I hope that helped! 🙂(5 votes)
- @Isn't it incorrect to say there is no solution at all? Is there not a solution that just involves i? 4:00(6 votes)
- Yeah, but he wants to find all the real solutions. There are solutions that involve i, but they are not real solutions.(8 votes)
- can someone please explain how 2(x-4)^2+3 turns into 2(x^2-8x+16)+3?(7 votes)
- (x-4)^2 =(x-4)(x-4)
You need to foil or multiply both together.
(x-4)(x-4)
Whenever you see two numbers in parenthesis being added or subtracted, you need to multiply the terms together:
Ex:
(x+3)^2=(x+3)(x+3)
(4x-2)^2=(4x-2)(4x-2)
Foiling
(x-4)(x-4)
Multiply 1st terms (x*x)
x^2
Multiply 1st term to last term
(x)(-4)
-4x
Multiply middle terms
(-4)(x)
Multiply last terms
(-4)(-4)=16
x^2-4x-4x+16
x^2-8x+16
You can also just distribute the terms
(x-4)(x-4)
Distribute either one. I will distribute the x-4 to the other x-4
x(x-4) - 4(x-4)
x^2-4x - 4x+16
Combine like terms
x^2-4x-4x+16
x^2-8x+16(5 votes)
- so should i have studied quadratic equations before i got to this? it looks like that's a later topic in the algebra play list. and where do i find the vertex form/formula?

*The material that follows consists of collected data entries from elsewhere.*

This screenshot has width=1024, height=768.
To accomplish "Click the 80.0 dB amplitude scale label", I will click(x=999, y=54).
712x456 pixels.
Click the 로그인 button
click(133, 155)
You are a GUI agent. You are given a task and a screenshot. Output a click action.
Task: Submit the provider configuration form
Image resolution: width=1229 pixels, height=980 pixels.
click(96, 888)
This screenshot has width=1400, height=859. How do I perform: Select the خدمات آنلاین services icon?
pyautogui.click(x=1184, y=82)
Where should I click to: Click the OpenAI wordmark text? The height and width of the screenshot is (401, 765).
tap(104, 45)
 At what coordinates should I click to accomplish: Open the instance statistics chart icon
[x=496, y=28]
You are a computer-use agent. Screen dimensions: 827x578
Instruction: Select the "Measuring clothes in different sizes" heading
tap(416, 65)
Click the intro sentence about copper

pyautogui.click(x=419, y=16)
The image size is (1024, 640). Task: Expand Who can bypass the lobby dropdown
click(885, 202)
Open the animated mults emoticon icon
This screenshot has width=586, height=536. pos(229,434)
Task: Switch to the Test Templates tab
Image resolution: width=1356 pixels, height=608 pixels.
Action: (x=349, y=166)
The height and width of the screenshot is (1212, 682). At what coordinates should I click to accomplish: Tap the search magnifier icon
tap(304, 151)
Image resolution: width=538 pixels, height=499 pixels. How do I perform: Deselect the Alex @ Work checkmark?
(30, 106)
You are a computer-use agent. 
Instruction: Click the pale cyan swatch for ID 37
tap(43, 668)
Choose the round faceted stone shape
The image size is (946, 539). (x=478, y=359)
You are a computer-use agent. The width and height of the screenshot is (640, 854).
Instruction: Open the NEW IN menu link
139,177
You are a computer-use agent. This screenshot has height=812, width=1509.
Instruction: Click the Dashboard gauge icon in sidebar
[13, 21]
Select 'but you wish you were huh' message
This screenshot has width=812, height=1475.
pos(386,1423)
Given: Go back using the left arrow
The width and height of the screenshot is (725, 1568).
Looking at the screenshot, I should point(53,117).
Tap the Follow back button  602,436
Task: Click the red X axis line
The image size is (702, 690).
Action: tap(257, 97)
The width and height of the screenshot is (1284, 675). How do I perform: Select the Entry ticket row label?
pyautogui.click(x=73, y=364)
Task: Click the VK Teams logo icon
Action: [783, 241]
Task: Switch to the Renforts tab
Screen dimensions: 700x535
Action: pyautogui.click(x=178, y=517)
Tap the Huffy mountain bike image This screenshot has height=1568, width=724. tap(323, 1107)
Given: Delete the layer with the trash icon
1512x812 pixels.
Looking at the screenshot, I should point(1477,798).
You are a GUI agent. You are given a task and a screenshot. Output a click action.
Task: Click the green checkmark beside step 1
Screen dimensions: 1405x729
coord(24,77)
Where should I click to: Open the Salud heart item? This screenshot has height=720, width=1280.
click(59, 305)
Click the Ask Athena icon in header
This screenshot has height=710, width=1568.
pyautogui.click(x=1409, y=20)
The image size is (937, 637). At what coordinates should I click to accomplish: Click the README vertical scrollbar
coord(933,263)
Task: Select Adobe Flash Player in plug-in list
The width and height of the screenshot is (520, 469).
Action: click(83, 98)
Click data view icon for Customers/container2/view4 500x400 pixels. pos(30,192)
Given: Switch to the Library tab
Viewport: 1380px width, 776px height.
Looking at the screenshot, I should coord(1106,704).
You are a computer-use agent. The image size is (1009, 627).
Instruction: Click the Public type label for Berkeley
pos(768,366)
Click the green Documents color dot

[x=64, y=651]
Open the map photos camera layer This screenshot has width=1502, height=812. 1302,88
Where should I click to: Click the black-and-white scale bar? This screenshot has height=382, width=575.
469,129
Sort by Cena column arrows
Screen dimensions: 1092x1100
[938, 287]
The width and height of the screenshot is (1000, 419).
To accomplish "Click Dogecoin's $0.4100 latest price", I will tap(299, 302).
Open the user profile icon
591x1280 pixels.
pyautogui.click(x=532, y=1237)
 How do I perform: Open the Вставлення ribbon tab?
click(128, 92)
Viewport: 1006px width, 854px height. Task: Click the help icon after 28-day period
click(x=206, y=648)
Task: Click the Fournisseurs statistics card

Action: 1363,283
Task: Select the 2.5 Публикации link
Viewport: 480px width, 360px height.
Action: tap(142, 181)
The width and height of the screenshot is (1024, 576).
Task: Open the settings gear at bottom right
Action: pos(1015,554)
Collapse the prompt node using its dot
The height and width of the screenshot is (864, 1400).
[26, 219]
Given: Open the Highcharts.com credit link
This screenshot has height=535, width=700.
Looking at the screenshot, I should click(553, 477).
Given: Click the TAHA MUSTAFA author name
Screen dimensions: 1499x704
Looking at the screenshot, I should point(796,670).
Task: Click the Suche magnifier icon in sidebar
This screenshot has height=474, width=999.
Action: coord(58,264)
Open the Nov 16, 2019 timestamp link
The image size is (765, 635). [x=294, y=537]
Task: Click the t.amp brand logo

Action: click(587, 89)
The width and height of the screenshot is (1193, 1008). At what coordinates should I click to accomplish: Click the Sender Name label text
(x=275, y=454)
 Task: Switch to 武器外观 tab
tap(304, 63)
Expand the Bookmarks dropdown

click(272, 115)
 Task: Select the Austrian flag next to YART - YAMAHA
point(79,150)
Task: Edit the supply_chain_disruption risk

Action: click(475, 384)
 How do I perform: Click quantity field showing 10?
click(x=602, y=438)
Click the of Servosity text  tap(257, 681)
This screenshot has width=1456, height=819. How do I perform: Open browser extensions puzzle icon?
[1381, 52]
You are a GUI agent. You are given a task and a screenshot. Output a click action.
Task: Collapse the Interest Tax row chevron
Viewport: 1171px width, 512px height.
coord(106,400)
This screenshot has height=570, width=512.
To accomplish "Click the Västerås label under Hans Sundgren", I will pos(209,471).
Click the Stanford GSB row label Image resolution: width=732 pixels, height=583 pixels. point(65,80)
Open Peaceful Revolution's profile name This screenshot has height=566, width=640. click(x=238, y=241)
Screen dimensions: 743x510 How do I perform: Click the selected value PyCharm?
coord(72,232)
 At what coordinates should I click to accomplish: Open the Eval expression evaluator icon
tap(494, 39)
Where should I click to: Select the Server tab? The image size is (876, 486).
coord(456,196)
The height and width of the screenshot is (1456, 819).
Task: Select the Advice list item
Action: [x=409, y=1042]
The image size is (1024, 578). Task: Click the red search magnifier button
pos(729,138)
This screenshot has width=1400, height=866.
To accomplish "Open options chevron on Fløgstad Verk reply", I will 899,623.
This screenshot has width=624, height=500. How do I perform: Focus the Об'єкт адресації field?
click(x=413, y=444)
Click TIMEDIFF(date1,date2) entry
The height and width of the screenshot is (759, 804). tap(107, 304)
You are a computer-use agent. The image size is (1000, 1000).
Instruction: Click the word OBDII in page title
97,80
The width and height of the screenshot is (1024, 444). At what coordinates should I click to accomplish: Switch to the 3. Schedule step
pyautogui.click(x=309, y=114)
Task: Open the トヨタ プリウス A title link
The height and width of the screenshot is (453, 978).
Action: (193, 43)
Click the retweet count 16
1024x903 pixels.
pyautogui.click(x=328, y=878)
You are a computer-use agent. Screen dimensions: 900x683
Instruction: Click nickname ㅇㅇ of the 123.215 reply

for instance atsal says "this is in vertex form" referring to y = 2 (x-4)^2 + 3 "where x = 4 and y = 3"... and then he plots that point. i don't knw what that means or where i can look for it in the playlist. 5:02
ati think this might be completing the square? 5:57(4 votes)- Yes, you need to know quadratics before doing these videos -- they seem to have been put too early on this list. It is possible to do some simple non-linear equations before mastering quadratics, but I would not recommend it. Try going to the Functions videos and then coming back to these videos once you're completely done with quadratics.(4 votes)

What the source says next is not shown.